*** Opening PASSAGE SHOWN ***

BNP manifesto seeks more than votes

Nick Griffin's manifesto reveals a party keen to turn voters into supporters of a racially 'pure'  Britain, 'bound together by blood'

What does the BNP manifesto tell us about the party?

Nick Griffin's manifesto feigns engagement with widespread popular concerns over the economy, public sector cuts and war, while ignoring others, like climate change – which is presented as a myth. Above all, it seeks to profit from the current high profile of the immigration debate.

The party wants to make immigrants, and in particular Muslims, the scapegoats for everything – falling living and educational standards, rising crime, terrorist activities, even traffic congestion. This allows the BNP to address real issues such as poverty and social decay, without identifying any of their causes, like disparities of wealth and income. Its targets are not those who make huge profits from social inequality, but those who suffer from it most.
The party has won a degree of legitimacy thanks to the acceptance by mainstream politicians that there is indeed an immigration "problem". But this is not enough for the BNP. It is not like UKIP – happy to whip up xenophobia for electoral purposes. The BNP seeks more than an electorate, it wants to turn voters into supporters – committed, hardline, racist authoritarians. This involves winning "soft" racists to a more ideological identification with the party's core beliefs, centred on notions of racial purity.

The BNP manifesto therefore claims being British "is to belong to a special chain of unique people who have the natural law right to remain a majority in their ancestral homeland". It presents "white British" people as a community of destiny, "bound together by blood", whose "ability to create and sustain social and political structures … is an expression of innate genetic nature". Sound familiar?

*** Closing PASSAGE SHOWN ***
*** Opening SUPPLIED RECORDS ***

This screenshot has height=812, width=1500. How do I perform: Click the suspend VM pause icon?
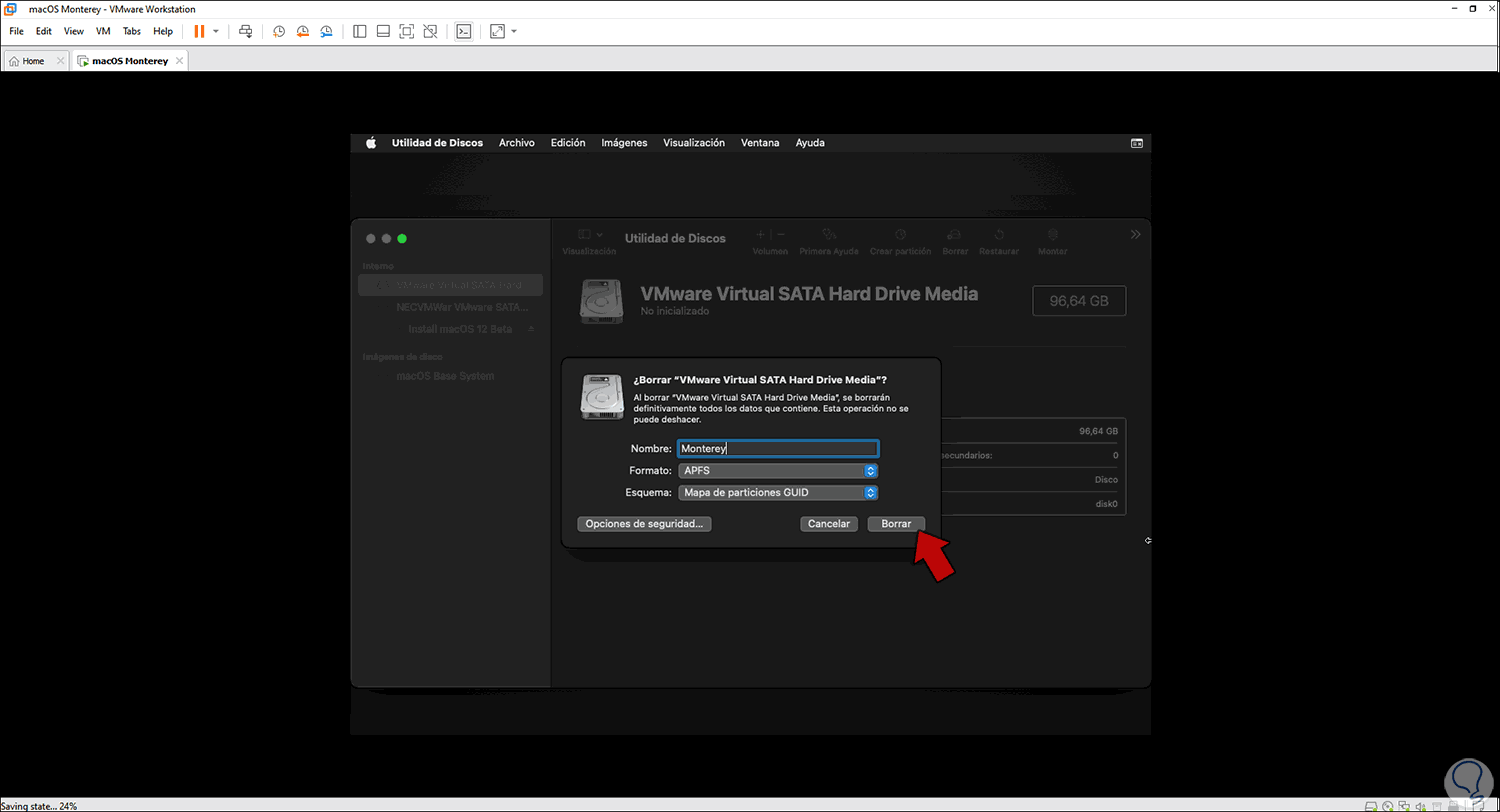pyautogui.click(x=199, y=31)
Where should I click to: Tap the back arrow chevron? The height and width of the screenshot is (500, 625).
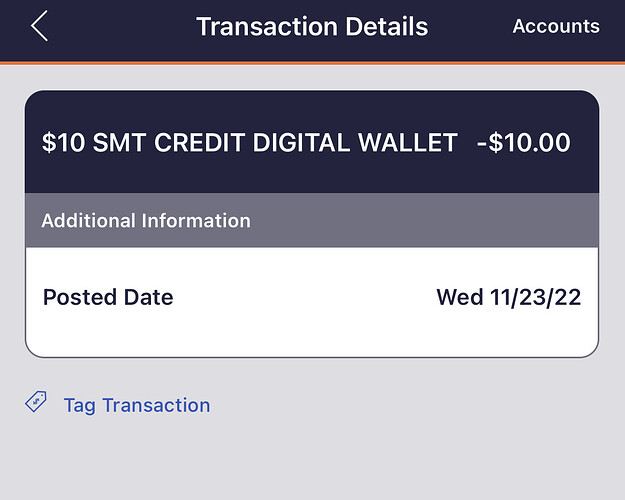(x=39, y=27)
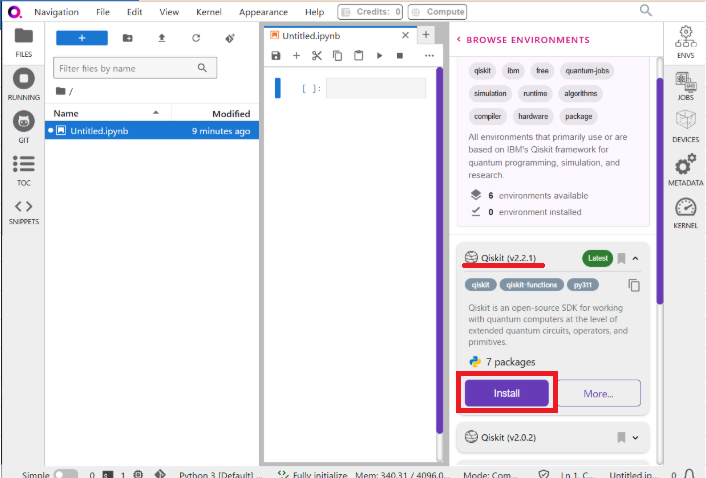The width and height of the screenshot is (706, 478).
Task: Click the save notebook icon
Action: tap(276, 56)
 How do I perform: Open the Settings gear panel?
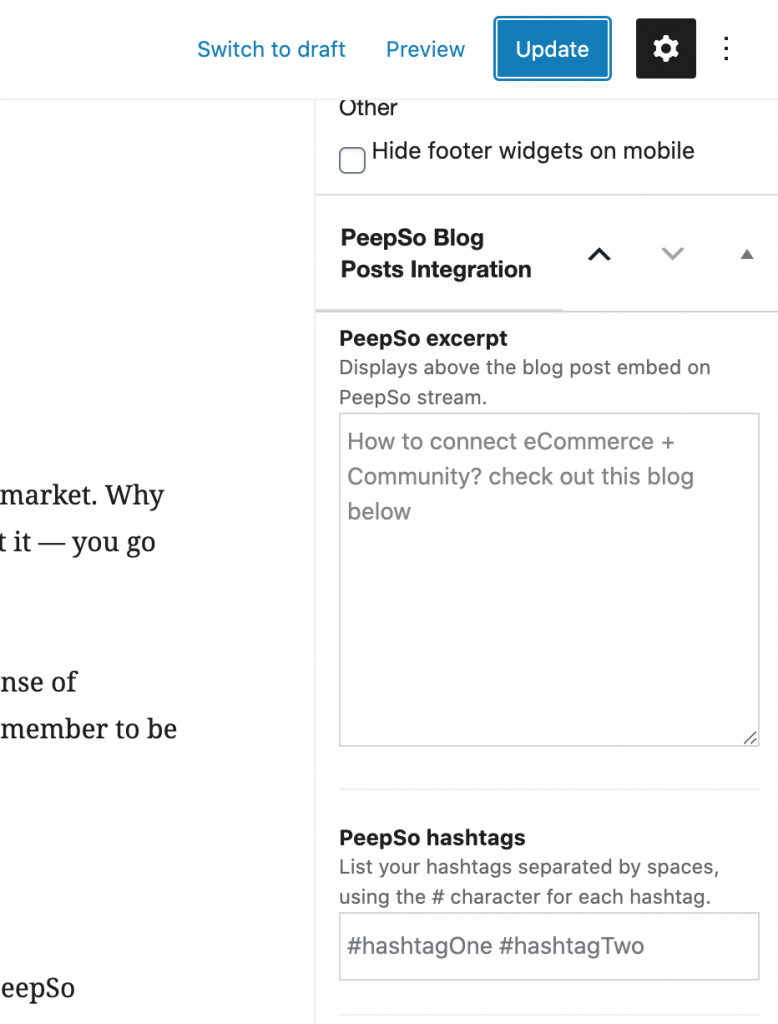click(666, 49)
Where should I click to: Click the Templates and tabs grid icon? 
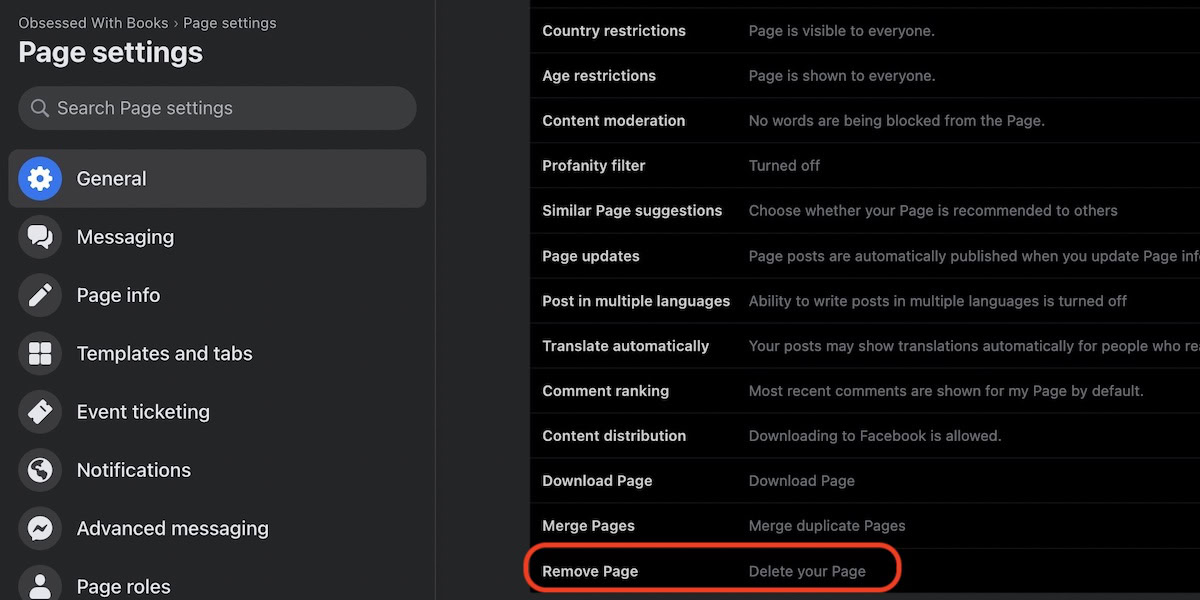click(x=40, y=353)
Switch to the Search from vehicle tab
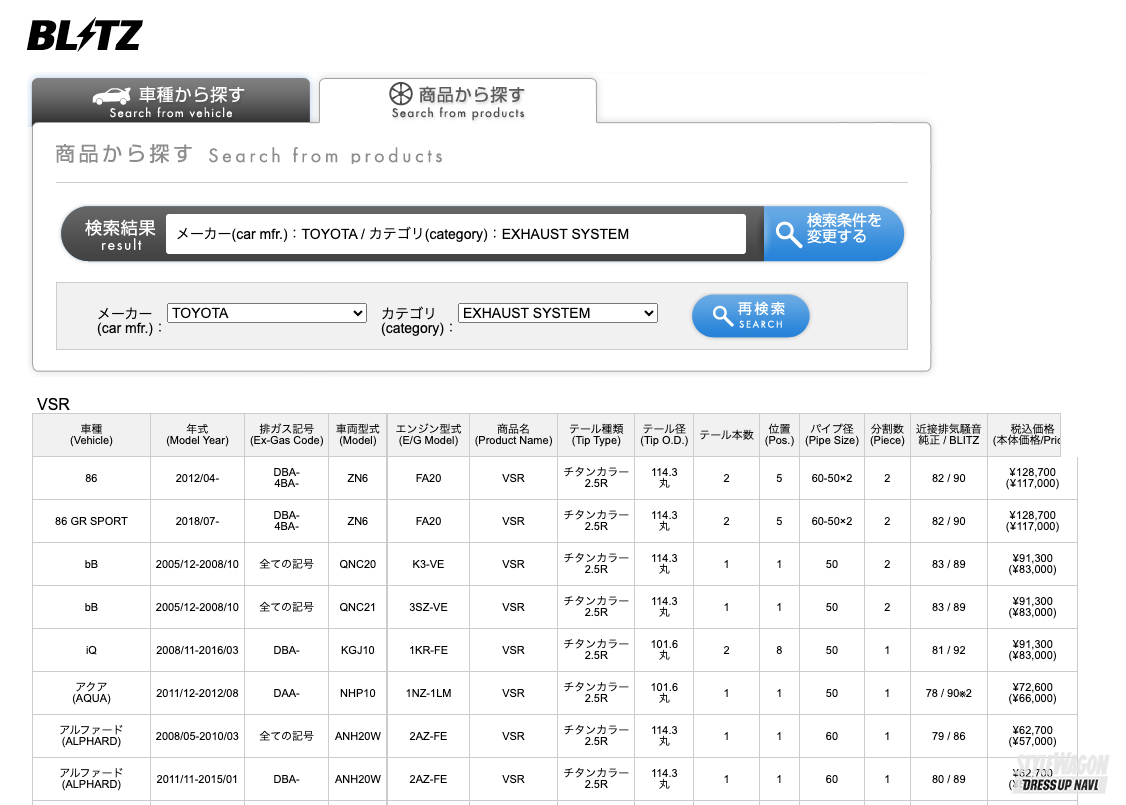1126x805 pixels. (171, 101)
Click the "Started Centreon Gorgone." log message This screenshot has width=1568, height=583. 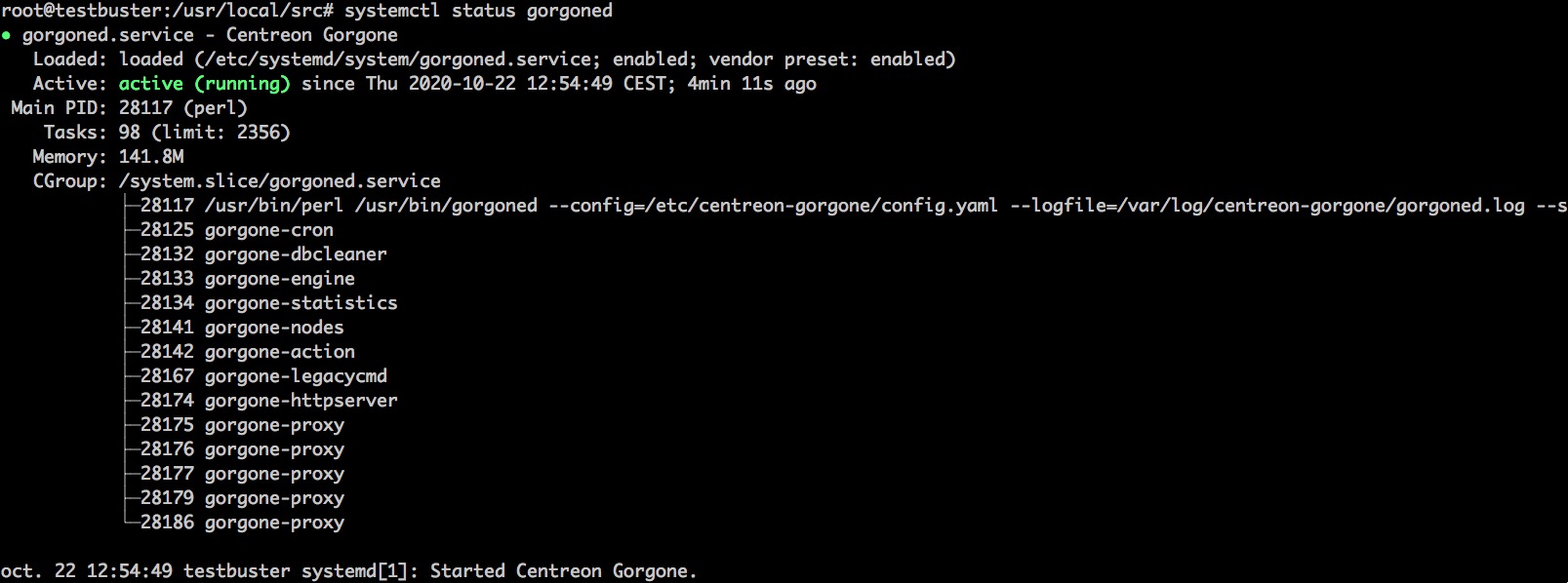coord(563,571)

*** Closing SUPPLIED RECORDS ***

* _TASKS TO PERFORM_:
#1 Translate this sentence from the article on the BNP manifesto into Spanish: "Its targets are not those who make huge profits from social inequality, but those who suffer from it most."
#2 Output the portion of the article on the BNP manifesto between "Nick Griffin's manifesto reveals" and "the immigration debate.", inclusive, without any changes.

* _SOLUTIONS IN ORDER_:
#1 Sus objetivos no son quienes obtienen enormes ganancias de la desigualdad social, sino quienes más la sufren.

#2
Nick Griffin's manifesto reveals a party keen to turn voters into supporters of a racially 'pure'  Britain, 'bound together by blood'

What does the BNP manifesto tell us about the party?

Nick Griffin's manifesto feigns engagement with widespread popular concerns over the economy, public sector cuts and war, while ignoring others, like climate change – which is presented as a myth. Above all, it seeks to profit from the current high profile of the immigration debate.